Elf Geschichten, drei davon unvollendet, liegen nun erstmals in deutscher Übersetzung vor. Man darf bei der Lektüre mitunter rätseln, warum Prokofjev diese oder jene Geschichte so enden lässt und nicht anders. Meist spiegeln die Geschichten eine Rastlosigkeit, die zu Prokofjevs Leben in jenen Jahren wunderbar passt, weil er schwankte, ob er sein Glück weiter in Russland oder doch lieber in Paris oder gar in Amerika versuchen solle.

Kein Wunder also, wenn in einer der Geschichten der Pariser Eiffelturm aufbricht, um seinen Halb-Bruder im Geiste, den Turm von Babel, zu besuchen. Doch die Route ist beschwerlich, stehen doch mehrere Hindernisse – geologische wie Mittelmeer und Alpen sowie menschliche wie der „General von Magenschmerzen“ – einer erfolgreichen Ankunft im Wege.

Da diese Novellchen in russischen Zeitschriften veröffentlicht wurden, darf man sich fragen, inwieweit sich Prokofjev als Literat ein zweites Standbein errichten wollte. Kurios genug sind die Texte: Mal geht es um Schopenhauers Pudel, mal um einen reichen amerikanischen Öl-Kapitalisten – das Spektrum ist breit, die Texte sind kühn, nicht alle brillant, aber wunderbar unterhaltsam. Und die Editionsgeschichte ist es auch. Das Nachwort liest sich wie eine zwölfte Novelle.
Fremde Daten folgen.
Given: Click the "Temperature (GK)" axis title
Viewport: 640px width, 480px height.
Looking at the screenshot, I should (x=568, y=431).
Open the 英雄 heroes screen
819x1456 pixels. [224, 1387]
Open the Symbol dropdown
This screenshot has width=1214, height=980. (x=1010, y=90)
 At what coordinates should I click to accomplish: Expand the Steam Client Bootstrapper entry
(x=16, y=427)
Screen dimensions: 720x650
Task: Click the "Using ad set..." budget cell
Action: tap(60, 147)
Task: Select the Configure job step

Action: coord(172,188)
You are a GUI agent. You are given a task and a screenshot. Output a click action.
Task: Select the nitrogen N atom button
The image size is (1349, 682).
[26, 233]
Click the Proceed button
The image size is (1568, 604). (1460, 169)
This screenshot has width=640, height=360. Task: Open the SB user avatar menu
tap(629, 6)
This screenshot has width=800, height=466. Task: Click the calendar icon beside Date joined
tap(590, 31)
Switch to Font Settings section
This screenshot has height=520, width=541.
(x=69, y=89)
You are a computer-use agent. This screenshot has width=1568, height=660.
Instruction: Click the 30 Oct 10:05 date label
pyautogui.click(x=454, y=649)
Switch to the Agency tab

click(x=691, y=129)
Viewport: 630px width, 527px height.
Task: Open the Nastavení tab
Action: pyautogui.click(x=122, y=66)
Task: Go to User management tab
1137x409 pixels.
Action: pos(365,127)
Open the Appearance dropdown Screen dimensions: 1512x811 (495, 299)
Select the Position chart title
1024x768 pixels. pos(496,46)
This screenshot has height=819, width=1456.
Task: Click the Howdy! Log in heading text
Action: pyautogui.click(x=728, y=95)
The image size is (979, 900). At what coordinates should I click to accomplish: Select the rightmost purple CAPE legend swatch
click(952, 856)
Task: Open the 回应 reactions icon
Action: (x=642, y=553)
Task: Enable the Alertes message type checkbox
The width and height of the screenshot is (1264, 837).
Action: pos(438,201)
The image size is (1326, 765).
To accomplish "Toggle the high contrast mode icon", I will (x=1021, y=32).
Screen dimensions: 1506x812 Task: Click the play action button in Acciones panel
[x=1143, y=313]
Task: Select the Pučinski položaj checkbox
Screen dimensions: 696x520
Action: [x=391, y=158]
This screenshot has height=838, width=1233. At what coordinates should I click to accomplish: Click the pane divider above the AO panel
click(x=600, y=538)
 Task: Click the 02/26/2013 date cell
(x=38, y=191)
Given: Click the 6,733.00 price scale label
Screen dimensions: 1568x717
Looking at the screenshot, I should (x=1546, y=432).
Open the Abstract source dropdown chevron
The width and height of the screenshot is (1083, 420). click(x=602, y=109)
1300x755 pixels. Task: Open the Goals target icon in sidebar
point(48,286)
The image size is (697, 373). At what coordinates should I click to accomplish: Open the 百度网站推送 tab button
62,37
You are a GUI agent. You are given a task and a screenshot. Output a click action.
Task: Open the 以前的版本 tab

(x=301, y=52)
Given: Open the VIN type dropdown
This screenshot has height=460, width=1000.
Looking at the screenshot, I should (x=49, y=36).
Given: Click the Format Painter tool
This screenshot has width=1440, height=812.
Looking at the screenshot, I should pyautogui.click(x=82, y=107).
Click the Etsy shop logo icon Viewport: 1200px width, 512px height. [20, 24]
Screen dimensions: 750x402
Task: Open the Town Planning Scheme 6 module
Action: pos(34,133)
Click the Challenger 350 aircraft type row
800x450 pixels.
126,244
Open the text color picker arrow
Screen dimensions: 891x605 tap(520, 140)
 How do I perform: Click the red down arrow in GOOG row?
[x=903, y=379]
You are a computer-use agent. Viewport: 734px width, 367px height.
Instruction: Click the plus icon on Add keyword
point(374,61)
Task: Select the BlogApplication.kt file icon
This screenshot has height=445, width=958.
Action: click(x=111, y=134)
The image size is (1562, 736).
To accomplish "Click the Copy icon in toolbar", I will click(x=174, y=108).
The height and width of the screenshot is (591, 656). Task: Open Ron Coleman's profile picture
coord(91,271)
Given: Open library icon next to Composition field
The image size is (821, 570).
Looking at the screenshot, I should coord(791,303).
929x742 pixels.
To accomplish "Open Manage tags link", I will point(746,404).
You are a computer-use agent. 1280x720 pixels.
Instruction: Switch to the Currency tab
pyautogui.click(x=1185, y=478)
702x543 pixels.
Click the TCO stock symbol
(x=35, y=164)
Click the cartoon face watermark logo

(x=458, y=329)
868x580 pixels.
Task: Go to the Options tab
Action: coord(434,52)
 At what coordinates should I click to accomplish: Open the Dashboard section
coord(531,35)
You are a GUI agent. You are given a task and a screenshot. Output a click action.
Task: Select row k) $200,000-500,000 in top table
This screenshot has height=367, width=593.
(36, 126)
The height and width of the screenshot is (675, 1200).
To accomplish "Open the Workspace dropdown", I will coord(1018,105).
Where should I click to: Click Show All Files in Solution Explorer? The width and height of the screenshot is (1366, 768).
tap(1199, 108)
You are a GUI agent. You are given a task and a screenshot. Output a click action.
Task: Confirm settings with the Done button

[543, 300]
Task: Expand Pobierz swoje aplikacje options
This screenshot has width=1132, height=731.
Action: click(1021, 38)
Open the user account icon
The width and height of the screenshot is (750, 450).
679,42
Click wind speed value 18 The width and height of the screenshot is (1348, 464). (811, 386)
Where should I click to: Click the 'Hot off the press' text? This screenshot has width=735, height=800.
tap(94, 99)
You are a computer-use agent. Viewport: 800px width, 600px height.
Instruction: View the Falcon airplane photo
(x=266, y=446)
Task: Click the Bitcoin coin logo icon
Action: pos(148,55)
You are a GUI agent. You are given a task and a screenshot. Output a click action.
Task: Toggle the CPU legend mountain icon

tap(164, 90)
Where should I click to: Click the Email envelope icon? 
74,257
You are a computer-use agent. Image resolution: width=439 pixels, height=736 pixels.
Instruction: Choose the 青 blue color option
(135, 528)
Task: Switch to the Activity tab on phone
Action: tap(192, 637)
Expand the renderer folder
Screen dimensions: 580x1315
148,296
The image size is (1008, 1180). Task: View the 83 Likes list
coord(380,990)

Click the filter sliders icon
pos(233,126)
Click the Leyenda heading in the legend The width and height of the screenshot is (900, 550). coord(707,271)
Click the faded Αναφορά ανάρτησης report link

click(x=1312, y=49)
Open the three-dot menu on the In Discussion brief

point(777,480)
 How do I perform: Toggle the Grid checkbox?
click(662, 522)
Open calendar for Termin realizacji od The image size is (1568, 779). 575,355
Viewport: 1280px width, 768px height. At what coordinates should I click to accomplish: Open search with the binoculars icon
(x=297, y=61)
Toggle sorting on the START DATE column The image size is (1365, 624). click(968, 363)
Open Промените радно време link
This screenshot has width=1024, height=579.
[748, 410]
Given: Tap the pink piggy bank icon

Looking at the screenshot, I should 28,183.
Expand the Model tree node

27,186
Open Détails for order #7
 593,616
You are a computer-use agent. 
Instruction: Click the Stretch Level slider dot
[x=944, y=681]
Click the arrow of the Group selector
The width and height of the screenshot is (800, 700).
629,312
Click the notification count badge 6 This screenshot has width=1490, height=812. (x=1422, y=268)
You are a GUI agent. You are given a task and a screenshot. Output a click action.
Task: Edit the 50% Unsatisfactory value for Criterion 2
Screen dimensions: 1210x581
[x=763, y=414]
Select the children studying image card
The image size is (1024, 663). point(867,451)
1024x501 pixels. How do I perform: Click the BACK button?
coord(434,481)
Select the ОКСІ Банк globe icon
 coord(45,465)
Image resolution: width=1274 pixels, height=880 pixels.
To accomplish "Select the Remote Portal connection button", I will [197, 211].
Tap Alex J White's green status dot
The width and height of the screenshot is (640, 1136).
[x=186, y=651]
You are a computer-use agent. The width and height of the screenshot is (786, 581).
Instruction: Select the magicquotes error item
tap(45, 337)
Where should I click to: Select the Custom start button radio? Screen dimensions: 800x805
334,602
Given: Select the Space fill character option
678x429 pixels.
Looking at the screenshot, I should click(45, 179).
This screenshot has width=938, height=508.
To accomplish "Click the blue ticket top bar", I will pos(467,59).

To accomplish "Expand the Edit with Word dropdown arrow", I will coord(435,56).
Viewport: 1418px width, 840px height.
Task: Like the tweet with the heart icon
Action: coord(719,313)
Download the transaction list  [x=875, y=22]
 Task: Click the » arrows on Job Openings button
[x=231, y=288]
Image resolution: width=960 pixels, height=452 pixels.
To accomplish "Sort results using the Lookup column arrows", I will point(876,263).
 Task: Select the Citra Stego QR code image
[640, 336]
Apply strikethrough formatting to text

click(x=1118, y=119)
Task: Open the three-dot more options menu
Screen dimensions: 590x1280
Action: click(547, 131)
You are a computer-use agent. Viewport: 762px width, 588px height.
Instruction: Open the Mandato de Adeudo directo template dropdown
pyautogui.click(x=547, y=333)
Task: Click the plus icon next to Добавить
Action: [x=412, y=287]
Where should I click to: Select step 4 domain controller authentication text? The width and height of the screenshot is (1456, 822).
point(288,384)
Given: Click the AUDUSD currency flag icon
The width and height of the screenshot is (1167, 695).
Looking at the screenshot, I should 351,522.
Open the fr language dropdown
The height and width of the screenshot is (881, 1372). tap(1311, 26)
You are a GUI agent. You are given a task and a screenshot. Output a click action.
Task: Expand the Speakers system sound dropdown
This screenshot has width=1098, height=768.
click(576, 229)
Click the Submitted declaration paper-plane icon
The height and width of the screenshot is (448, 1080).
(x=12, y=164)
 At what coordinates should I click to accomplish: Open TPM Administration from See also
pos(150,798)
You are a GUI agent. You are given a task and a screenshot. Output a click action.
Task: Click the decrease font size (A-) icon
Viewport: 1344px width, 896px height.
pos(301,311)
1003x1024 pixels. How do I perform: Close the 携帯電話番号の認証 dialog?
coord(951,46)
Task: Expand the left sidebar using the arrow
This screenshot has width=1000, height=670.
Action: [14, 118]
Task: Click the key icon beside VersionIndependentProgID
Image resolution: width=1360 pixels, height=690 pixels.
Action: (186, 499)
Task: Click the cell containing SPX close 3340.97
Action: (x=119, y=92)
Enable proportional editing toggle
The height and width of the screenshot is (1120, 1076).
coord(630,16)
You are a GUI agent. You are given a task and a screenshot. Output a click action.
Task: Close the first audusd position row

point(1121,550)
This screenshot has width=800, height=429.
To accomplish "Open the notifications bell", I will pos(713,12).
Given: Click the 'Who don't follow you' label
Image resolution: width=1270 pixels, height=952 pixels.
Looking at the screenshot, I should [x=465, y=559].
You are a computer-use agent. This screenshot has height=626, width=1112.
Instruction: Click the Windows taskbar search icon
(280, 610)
Ebenfalls in der Edition Elke Heidenreich erschienen ist ein Verdi-Buch, das angesichts der zu erwartenden Fülle an Sachbüchern im Verdi-Wagner-Jahr 2013 eine Sonderstellung einnehmen dürfte. Lea Singer hat einen Roman über Giuseppe und seine Giuseppina geschrieben und, als dritte Hauptfigur, über Teresa Stolz, jene tschechische Sopranistin, die in mehreren Verdi-Opern reüssierte und sich nicht nur damit die Gunst des Genius erwarb. Singer wirft ein sensibles Licht auf die drei Hauptbeteiligten, auf ihr Innenleben, die Verletzlichkeit ihrer Seelen und den Umgang mit öffentlichem Klatsch. Die biographisch verbürgte Situation hat Singer zu einem stimmungsvollen, nie der Gefahr des Kitsches erliegenden Roman verdichtet. Drei Seelen, drei Perspektiven – eigentlich ein Opernstoff.